The first option is to expand the sidewalks and curbs along Spring Garden Road to create more room for cyclists and foot traffic.
It’s the option that most closely resembles what you see on Spring Garden Road right now.
The second option includes a centre boulevard to beautify the street and separate traffic.
The third option would create wider sidewalks.
This would help facilitate transit and pedestrians, but would limit vehicle traffic during the day.
“I’m personally a fan of the daytime corridor for the transit, I like that it’s setting some infrastructure and putting thought toward the future, especially less car user ship because it’s probably something we’re going to start seeing as a trend,” said Halifax resident Oisin Heavey.
“I hope every possible effort is made to retain and increase the amount of on street parking to make the area as accessible to as wide a scope of people as possible,” added Mary Ellen Donovan.

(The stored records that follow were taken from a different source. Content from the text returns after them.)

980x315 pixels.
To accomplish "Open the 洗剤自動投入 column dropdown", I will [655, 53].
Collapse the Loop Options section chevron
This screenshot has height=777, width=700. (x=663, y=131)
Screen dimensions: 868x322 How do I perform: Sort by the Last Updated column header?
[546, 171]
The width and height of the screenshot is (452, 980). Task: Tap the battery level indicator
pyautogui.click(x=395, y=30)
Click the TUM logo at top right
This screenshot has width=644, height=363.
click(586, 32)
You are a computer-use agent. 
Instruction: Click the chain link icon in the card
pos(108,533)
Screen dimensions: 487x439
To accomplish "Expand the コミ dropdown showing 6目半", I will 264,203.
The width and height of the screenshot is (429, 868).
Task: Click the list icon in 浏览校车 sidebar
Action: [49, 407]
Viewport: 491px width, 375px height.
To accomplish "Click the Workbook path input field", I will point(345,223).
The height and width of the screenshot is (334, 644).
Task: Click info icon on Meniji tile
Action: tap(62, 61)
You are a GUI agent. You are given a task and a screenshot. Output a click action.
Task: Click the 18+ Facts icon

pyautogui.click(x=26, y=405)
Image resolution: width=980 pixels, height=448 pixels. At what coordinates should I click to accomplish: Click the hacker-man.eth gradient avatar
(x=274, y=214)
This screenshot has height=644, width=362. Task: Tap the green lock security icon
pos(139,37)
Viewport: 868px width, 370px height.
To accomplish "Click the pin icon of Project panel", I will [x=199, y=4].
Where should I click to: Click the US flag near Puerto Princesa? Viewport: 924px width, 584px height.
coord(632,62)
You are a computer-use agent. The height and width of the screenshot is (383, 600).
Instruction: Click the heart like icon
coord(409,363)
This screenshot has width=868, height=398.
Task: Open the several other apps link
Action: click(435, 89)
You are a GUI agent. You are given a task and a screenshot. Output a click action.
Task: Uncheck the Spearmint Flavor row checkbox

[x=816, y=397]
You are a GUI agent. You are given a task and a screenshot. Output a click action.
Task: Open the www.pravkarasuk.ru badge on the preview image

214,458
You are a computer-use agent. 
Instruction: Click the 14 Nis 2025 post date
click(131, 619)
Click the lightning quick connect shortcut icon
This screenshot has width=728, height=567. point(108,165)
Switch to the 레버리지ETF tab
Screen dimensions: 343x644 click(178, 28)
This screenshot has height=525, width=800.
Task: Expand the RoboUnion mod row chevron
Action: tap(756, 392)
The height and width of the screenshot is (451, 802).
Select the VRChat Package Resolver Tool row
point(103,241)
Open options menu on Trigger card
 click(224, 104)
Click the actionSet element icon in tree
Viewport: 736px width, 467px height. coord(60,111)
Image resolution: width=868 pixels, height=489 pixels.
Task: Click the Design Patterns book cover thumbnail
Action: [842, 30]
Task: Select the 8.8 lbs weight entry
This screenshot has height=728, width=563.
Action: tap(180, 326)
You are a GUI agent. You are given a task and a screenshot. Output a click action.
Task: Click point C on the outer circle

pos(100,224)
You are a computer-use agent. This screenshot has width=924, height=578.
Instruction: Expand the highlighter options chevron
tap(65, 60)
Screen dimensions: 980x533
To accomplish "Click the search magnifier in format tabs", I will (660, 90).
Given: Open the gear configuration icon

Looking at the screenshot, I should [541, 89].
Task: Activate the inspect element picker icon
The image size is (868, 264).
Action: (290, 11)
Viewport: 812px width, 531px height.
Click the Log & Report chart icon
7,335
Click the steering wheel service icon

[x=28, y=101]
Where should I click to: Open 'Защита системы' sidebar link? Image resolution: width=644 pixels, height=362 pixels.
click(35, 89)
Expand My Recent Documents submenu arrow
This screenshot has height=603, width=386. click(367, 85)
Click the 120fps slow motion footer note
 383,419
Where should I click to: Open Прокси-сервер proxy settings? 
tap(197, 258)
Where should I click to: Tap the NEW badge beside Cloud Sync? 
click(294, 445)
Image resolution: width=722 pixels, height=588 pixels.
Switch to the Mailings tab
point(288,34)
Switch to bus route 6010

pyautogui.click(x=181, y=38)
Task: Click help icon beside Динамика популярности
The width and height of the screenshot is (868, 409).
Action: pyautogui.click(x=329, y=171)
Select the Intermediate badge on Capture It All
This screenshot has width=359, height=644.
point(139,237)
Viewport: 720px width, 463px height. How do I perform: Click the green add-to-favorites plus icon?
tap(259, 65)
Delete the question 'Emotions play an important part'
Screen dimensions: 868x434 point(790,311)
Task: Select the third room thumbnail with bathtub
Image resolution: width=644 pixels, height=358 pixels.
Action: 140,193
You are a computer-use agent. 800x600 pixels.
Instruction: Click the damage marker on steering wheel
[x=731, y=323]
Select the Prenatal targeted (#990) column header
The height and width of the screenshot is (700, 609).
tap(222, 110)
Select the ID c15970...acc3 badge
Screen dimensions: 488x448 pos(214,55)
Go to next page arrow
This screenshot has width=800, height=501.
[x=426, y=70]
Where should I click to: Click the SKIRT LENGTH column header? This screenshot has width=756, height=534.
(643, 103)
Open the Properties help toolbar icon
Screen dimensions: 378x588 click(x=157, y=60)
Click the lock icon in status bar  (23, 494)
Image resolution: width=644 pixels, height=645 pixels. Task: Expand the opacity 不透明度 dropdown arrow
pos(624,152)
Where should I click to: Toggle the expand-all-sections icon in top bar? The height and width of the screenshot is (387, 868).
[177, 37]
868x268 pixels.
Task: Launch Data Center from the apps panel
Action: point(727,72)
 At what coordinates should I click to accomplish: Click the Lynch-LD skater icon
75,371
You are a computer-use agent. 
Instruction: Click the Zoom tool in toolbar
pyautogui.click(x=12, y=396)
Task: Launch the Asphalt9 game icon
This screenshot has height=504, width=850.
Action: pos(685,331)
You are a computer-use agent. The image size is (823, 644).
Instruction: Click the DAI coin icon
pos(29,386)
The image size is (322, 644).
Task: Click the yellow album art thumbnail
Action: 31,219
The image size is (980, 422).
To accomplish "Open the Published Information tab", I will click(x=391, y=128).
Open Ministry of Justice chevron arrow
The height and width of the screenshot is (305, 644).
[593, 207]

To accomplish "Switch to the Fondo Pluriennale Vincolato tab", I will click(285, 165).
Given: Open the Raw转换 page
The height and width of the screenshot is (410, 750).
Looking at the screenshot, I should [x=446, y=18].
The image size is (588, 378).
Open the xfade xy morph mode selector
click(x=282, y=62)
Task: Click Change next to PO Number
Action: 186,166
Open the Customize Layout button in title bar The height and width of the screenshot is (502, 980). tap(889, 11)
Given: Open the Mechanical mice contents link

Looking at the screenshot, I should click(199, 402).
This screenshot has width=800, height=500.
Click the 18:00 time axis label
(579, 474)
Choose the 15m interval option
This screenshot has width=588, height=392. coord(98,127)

Halifax will use the feedback gathered from what citizens like or dislike about each of the three options and will use that feedback to create a final design.
One open house participant, David Gough, said he couldn’t choose a proposal he liked, because the room was too crowded, the displays were confusing, and there was no organized discussion to help the public navigate the charts and paperwork.
“It’s hard to say what I think about these proposals because when I’ve run meetings in the past, it’s been in a quality room with moderation and a good chair,” he told Global News. “This fiasco tonight that the city and the consultants have put on is not respective of the quality of people we are in Halifax.”
The goal of the streetscaping project, according to a request for proposals (RFP) placed last year, is to strengthen Spring Garden Road’s “sense of place” while creating a “superior experience” for one of the municipality’s most important retail and transit corridors.
The HRM asked for a design incorporating wider sidewalks, safe and comfortable places to wait for buses and “exceptionally robust” street furniture while accommodating “universal accessibility for all users and all abilities.”
A pilot project, the temporary Spring Garden Road stoplet, was unveiled this past summer and allowed the municipality to test a possible option for the streetscaping project.
The stoplet temporarily widened the sidewalk between Birmingham Street and Dresden Row and created a zone where people could sit and relax in the area.
The design and construction of the new Spring Garden Road are budgeted for $10 million and come after the Argyle and Grafton streetscaping project was completed in 2017.
Haligonians are also able to provide feedback online at the HRM’s website.
The streetscape project dates back to 2009 when a design was created, though it never came to fruition.